24 abr. 2024

Una exigencia inmoral

Luis Bareiro – @Luisbareiro

Si los ingresos de una empresa registran la mayor caída de los últimos treinta años y sus propietarios se debaten en una crisis colosal en la que la mitad perdió el empleo, quedó suspendida o vio cómo sus utilidades se reducían a cero, a ninguno de sus empleados se le ocurriría exigir un aumento de sueldo, aunque antes de la hecatombe le hubieran prometido dárselo. En momentos así, el empleado cruza los dedos porque sus empleadores no quiebren, él consiga mantener su puesto de trabajo y, de ser posible, que no le recorten el salario.

Eso es exactamente lo que pasa hoy con el Estado. Los ingresos tributarios cayeron en más de 900 millones de dólares porque los propietarios de esta compañía, los contribuyentes, soportan la peor crisis económica de los últimos treinta o cuarenta años.

Mientras menos del diez por ciento de los trabajadores del país (los funcionarios públicos) escapaba del terremoto económico provocado por la pandemia –gracias a que el Fisco garantizaba el pago de sus salarios endeudándonos a todos–, el resto vio cómo se desplomaban sus ventas, le suspendían en el trabajo o sencillamente quedaba despedido.

Uno de cada diez trabajadores fue un privilegiado que tuvo el puesto de trabajo y sus ingresos asegurados, y para darle esa seguridad los diez tomamos créditos por más de USD 400 millones, un pasivo que cargaremos por hasta 20 años.

Por esa razón, que cualquiera de los que integran ese diez por ciento protegido por el Estado pretenda ahora, ante esta situación de catástrofe económica, un aumento de salario es un insulto para el noventa por ciento restante; un noventa por ciento que lo único que recibió, en el mejor de los casos, fue un subsidio de G. 500.000 o G. 1.000.000.

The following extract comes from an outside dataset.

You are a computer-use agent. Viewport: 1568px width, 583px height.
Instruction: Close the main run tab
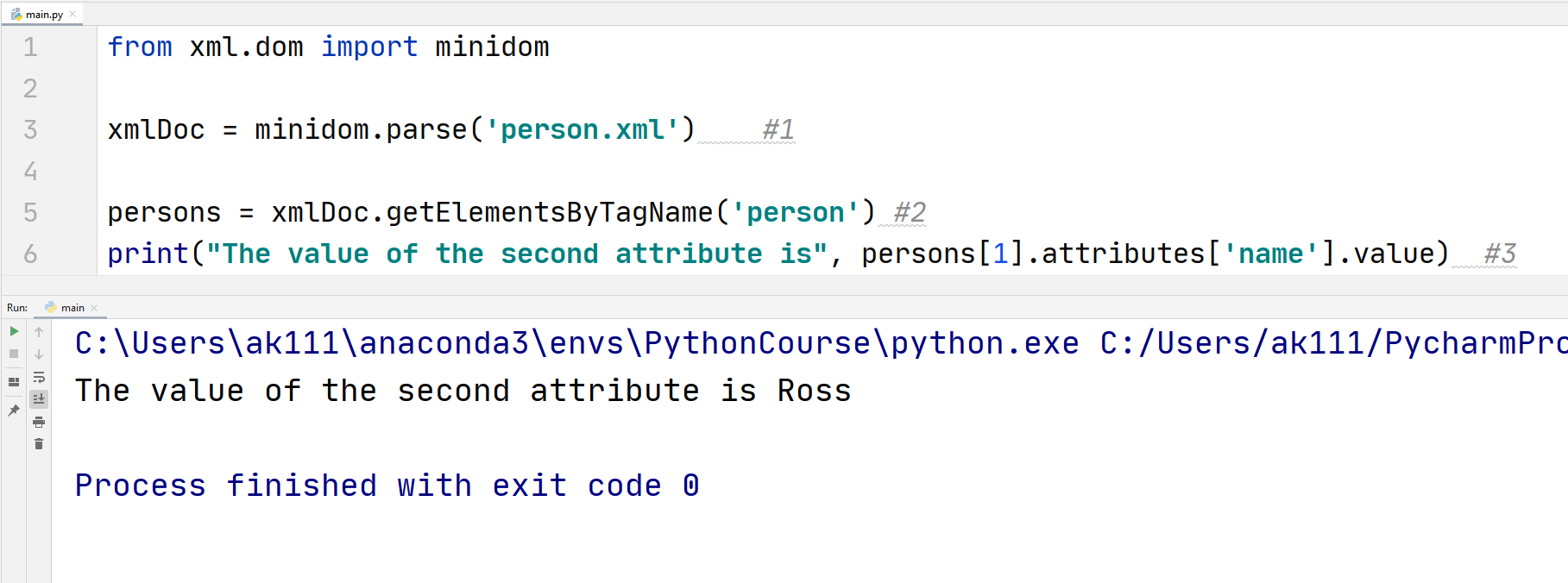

Para entender el nivel de egoísmo de este sector privilegiado que se niega a ver lo que ha pasado con la mayoría absoluta de los trabajadores del país, basta con observar lo que ocurre en el sector educativo. La paralización de las clases presenciales provocó un terremoto en el sistema educativo. Los padres de los niños que cursaban en escuelas y colegios privados o subvencionados dejaron de cubrir las cuotas porque se quedaron sin ingresos o prefirieron ahorrar antes que pagar por clases virtuales que no creen que sirvan para algo. El impacto fue brutal para los maestros del sector privado; miles perdieron su trabajo o aceptaron una reducción drástica de sus salarios.

En el Estado ni un solo maestro perdió el empleo o dejó de recibir un guaraní de su salario. Las clases virtuales son tan malas o incluso peores que las del sector privado, pero los padres no pueden evitar que su dinero siga yendo al aparato público que las financia, ya sea con los impuestos que paga hoy, o los que pagará en el futuro para cubrir la deuda asumida para mantener el sistema.

Todos los maestros del país deberían ganar más, de eso no hay la menor duda, como tampoco hay duda de que tenemos que preparar mucho mejor a nuestros docentes. La cuestión es si el Estado puede conceder ahora un aumento del 16% a los casi 60.000 docentes que forman parte de ese diez por ciento de funcionarios que tuvieron el privilegio de mantener sus empleos y salarios, merced a que nos endeudaron a todos para lograrlo.

Y la respuesta es simple y categórica. No es financiera ni moralmente admisible que en el peor año económico de fines e inicio de siglo se otorgue un solo guaraní de aumento salarial a cualquier integrante de la Administración Pública. Cuando a cada paraguayo le han cargado una pesada mochila de deudas para asegurar el empleo de esa minoría que cobra del Estado; cuando de esa mayoría, que son los empleados privados o trabajadores por cuenta propia, apenas un tercio recibió como mucho un subsidio equivalente a medio salario mínimo, decirles que usaran más dinero suyo para financiar mejoras salariales en el Estado es un escupitajo en la cara, un insulto. Y es despreciable que el propio ministro de Educación, por puro populismo, aliente esta exigencia inmoral por inoportuna.